Russia banks on foreign carmakers' interest
Russia, widely forecast to become Europe's largest car market, has been taking steps to bolster expectations.
After launching a scrappage scheme a year ago helped the market to grow 30% in 2010, the government offered new tax breaks to attract significant foreign investment from carmakers.
Ford and Volkswagen were among the global carmakers who responded with commitments to produce at least 300,000 cars per year in Russia - either on their own or in partnership with local players.
In return, the foreign carmakers would be allowed duty free import of components.
Ford decided to form a joint venture with Russian company Sollers and Volkswagen teamed with Russia's Gaz.
While Avtovaz, the Russian Lada-maker, partnered with one of its major shareholders, the Renault-Nissan alliance.
Fiat, which is an alliance partner with Chrysler, and General Motors are also looking into how they could meet the manufacturing criteria to qualify for new tax incentives.
"Russia possesses significant potential as a car market, partly due to its sizeable population [over 140 million people] and relatively low level of car ownership - less than 300 cars per thousand adults compared to 600 in the case of Germany," says Carol Thomas, Central and Eastern European analyst at JD Power Automotive Forecasting.
Also, she says, there is another advantage: Russia is geographically relatively close to Western Europe compared with the other Bric countries, Brazil, India and China.
In 2009, at the height of the crisis, car sales in Russia halved to less than 1.4m units.
The scrappage scheme, introduced in March last year, has allowed people to get 50,000 rouble ($1,756, £1,084) vouchers for at least 10-year old cars to be spent on buying new Russian-built cars.
Some 400,000 vouchers were issued in 2010, helping the market grow to more than 1.9m cars.
Avtovaz, Russia's largest carmaker, has been by far the biggest winner from the scrappage scheme.
"The scheme has been a success, but in reality it was a programme to help Avtovaz," says Oleg Datskiv, head of the Russian motoring website auto-dealer.ru.
But he believes that as the state would have to help Avtovaz anyway, it was better to give this money to people, providing them with a choice of which car to buy.
Also, foreign carmakers working in Russia benefited from the scheme.
"It has enabled the new car market to pick up earlier than it would have done, attracting attention to the market," says Ms Thomas.
She sees nothing unusual in the fact that most cars sold under the scheme were Avtovaz's old and cheap models.
"Scrappage schemes have always tended to favour cheaper cars, because the per cent discount is greater," says Ms Thomas.
The future of the Ladas
For 2011, Russia's Ministry of industry and Trade forecast a 15% growth to 2.2m cars and light commercial vehicles - firmly on track to soon reach the 2008 level of almost 3m units.
But Mr Datskiv warns that while the potential for the Russian car market's growth is huge, the risk of a new slump in the energy-dependent economy is also present.
The situation greatly depends on the authorities maintaining stable business environment and on the situation in the global economy, such as the prices of energy resources, Mr Datskiv says.
------------------------------------
▶ **Goal a**: According to the article on Russia's car market, how many scrappage vouchers were issued in 2010?

▶ **Extracted data**:
------------------------------------
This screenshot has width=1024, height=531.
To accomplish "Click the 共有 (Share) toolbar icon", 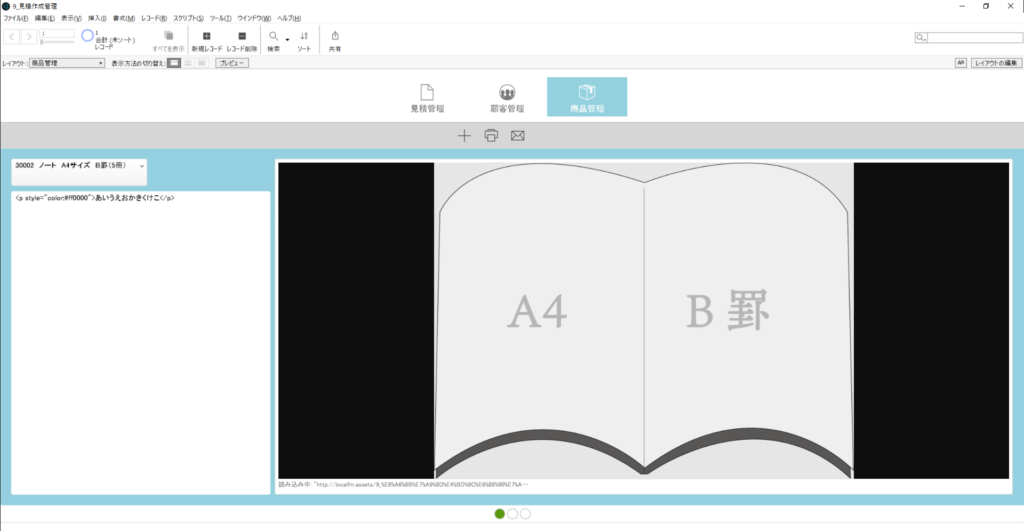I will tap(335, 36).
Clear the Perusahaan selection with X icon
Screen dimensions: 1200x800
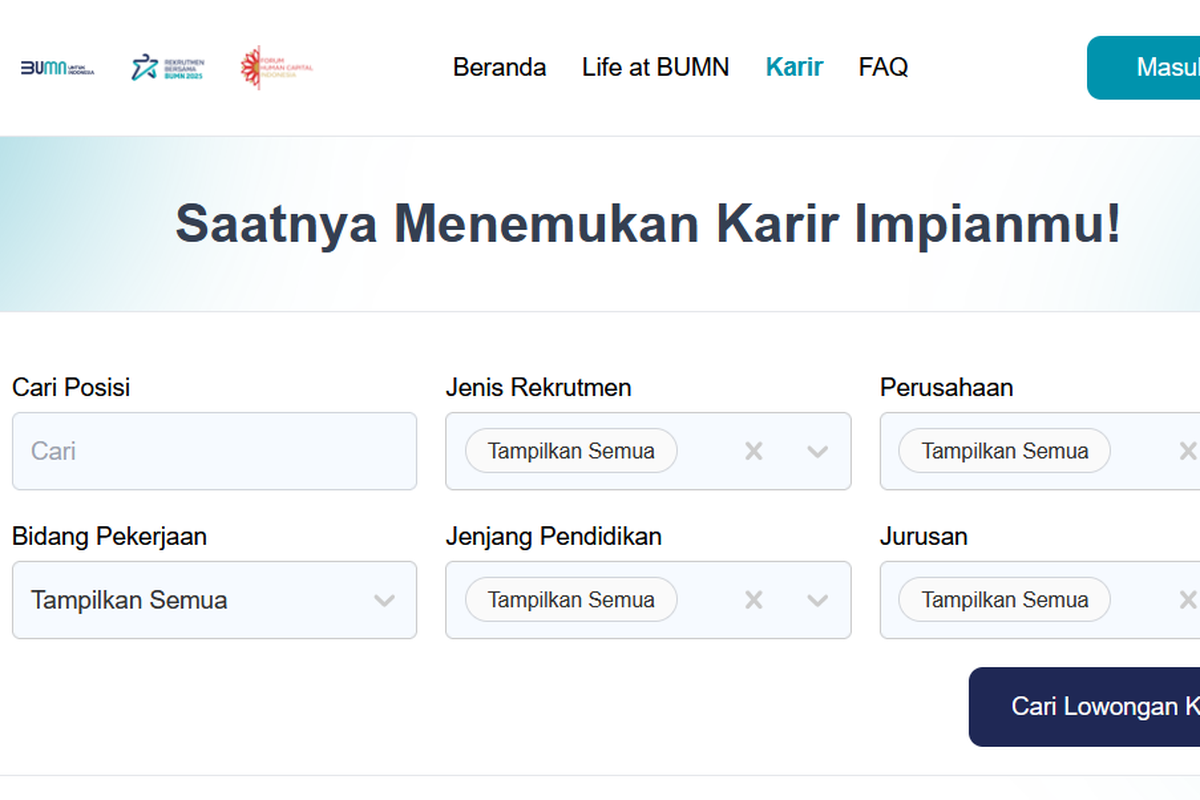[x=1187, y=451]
------------------------------------
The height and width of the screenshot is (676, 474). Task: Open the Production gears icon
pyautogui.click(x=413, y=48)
------------------------------------
▶ **Goal b**: Convert the entries from the line with "The height and" to the line with "pyautogui.click(x=413, y=48)" into a JSON list of strings, one string per line, omitting blank lines.

▶ **Solution a**: Some 400,000 vouchers were issued in 2010.

▶ **Solution b**:
[
  "The height and width of the screenshot is (676, 474). Task: Open the Production gears icon",
  "pyautogui.click(x=413, y=48)"
]